Я смутился. Все таки хорошо, что мы в скиту. По крайней мере нет свидетелей этой неловкой сцены. Привстав я шагнул на встречу стремительно приближающемуся Григорьичу.
— Григорьич, ну что ты, ну зачем так—то. Ну не надо, да что мне, трудно что ли дров—то…
Но Григорьич, разминувшись со мной, пропер со стремительностью вездехода по снегу как был, на коленях, к поваленным деревьям. Рухнув на них он гладил кору, перебирал в руках мягкий лапник, шептал что—то, бормотал. Казалось он разговаривает с деревом, как с живым существом.
Вокруг него ничего не существовало, ни скита, ни собак, ни меня, ни леса, ни вечереющего неба. Были только поверженные деревья и он, распластавшийся на них, как плакальщица. И поняв, что за ритуал совершает Григорьич я догадался, какую ошибку я совершил.
Григорьич оплакивал деревья. Он оплакивал их гибель и провожал их в последний путь. Они для него были всамделишными, живыми существами, причем существами гораздо более близкими и родными чем я. Да скорее и чем любой другой человек. Ибо в скит, отшельничать, уходят от человечества. Как же я этого не допетрил раньше.
Горе, искреннее, неподдельное горе завладело Григорьичем, он отдался этому горю и растворился в нем. Сейчас бесполезно было что—либо предпринимать. Незачем лезть к человеку, ибо ничего здесь не поправить. Оставалось только уйти в сторону и не мешать. Оставалось ждать, когда в пелене беспросветного горя забрезжат хоть какие—то проблески. А потом уже каяться и просить, ни на что не надеясь, прощения.

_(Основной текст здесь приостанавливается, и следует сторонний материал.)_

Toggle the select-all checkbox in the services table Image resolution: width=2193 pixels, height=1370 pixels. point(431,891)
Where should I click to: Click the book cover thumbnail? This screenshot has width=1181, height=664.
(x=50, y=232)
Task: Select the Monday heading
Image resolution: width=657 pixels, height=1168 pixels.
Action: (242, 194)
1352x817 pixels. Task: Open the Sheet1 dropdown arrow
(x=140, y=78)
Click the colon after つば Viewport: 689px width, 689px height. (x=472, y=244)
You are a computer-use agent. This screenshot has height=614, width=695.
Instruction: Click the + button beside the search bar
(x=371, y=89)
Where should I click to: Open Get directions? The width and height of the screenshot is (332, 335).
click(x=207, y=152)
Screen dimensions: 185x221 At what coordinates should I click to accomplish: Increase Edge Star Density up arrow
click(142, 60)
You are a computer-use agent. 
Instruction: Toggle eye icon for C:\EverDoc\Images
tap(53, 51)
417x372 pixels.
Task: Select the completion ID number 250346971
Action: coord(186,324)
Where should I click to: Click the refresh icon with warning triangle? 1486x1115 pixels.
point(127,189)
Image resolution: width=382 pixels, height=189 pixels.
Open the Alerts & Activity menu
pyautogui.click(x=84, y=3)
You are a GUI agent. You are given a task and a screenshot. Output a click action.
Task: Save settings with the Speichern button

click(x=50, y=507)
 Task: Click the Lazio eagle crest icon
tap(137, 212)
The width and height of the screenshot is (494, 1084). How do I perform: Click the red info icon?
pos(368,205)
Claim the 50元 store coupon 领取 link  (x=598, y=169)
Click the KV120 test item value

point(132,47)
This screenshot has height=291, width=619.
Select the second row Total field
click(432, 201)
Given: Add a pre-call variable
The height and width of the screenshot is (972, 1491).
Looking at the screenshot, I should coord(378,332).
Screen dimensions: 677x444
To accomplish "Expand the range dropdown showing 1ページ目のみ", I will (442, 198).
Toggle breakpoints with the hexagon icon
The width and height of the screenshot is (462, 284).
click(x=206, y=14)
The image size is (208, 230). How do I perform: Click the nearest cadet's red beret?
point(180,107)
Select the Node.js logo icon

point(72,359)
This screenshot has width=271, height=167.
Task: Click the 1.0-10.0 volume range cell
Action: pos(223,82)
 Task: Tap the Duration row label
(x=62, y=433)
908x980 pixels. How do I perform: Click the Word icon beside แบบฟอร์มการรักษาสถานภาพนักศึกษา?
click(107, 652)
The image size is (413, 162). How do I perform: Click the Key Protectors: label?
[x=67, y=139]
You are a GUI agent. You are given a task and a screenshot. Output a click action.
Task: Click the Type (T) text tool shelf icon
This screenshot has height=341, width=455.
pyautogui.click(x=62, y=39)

Вдруг мутная поволока горя, что застила глаза Григорьича, слетела с лица, как сметенная ураганом. Из оплывшей было, скукоженной, растелешенной бороды, из набрякшего слезами и горем стариковского лица явился, незапно, грозный медный лик.
Горе сияло на нем ясными лучами, устрашающим жаром пыхала от этого лика беда. Горе отражалось, как отражаются в темном небе всполохи пожарища и разора, принесенного извне страшной силой на мирную землю. Отраженное горе заполняло собой все, до самой выси, и сияло грозно, как знамение. Оно достигало с небес до самых дальних пределов, самых укромных, самых темных уголков. Заполняло их светом. Выводило из тьмы, выковыривало из уютных нор и схронов всех и все, что думало там схорониться и остаться непричастным. И уж если не удавалось отсидеться, отдрожжаться непричастным, что у ж тут говорить про тех, кто причастен, кто и принес, на крыльях темных помыслов, сюда беду?